P&O Ferries said it would put passengers on the next available sailing if they missed their boat, and said customers did not need to call to amend their booking. 

Anyone travelling to Folkestone or Dover was encouraged to take plenty of breaks on the way and ensure you have enough food and drink.As the shuttle and the ferries are running well, they are under no obligation to compensate passengers.
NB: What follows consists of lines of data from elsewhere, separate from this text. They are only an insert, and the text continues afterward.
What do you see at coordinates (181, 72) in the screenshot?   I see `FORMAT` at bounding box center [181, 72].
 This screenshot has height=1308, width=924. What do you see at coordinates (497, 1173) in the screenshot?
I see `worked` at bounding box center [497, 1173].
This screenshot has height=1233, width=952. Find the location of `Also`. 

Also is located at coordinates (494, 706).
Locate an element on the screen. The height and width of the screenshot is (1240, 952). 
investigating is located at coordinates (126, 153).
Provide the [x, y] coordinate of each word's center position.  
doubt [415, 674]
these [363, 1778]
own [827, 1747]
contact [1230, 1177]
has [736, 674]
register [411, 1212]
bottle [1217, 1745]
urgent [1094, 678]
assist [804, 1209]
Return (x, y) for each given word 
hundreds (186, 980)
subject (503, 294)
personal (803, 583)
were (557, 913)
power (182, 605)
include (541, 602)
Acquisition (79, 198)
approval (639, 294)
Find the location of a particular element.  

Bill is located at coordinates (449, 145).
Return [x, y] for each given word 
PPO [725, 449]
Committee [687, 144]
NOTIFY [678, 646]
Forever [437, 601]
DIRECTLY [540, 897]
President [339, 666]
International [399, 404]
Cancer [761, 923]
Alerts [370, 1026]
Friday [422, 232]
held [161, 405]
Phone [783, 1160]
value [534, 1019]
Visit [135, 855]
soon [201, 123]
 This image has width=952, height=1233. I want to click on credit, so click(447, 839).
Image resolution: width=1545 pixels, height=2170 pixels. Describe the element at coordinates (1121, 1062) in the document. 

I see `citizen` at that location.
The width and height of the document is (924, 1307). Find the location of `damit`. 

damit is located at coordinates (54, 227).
In the event of a delay with sailings or crossings then customers would have a claim.

This means that while ferries are still running as scheduled from Dover, passengers who choose to book a crossing from an alternative port will not be entitled to any money back on their ticket.

“If a ferry is cancelled or delayed by more than 90 minutes, customers should be offered the choice between a refund or the next available sailing.

"But if you find yourself caught up in the gridlock and miss your crossing, P&O, DFDS and Eurotunnel are all putting passengers on the next available service at no extra cost," Guy Hobbs, Editor of Which? Travel, said.

Mr Hobbs adds may be able to get money back on your insurance. "You won't get any additional compensation for delays that are outside the ferry operators' control, but travel insurance may cover you for extra expenses, for example needing to book new accommodation.

"Check your policy wording carefully so you understand any limitations to cover."